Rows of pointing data
========================================
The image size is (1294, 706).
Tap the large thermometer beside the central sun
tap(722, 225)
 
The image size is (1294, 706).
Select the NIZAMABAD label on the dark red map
========================================
▸ **Work to be completed**
Recast each line of the entries above as a Markdown table with the columns Row and Line, leaving out blank lines.

▸ **Exercise output**
| Row | Line |
|---|---|
| 1 | The image size is (1294, 706). |
| 2 | Tap the large thermometer beside the central sun |
| 3 | tap(722, 225) |
| 4 | The image size is (1294, 706). |
| 5 | Select the NIZAMABAD label on the dark red map |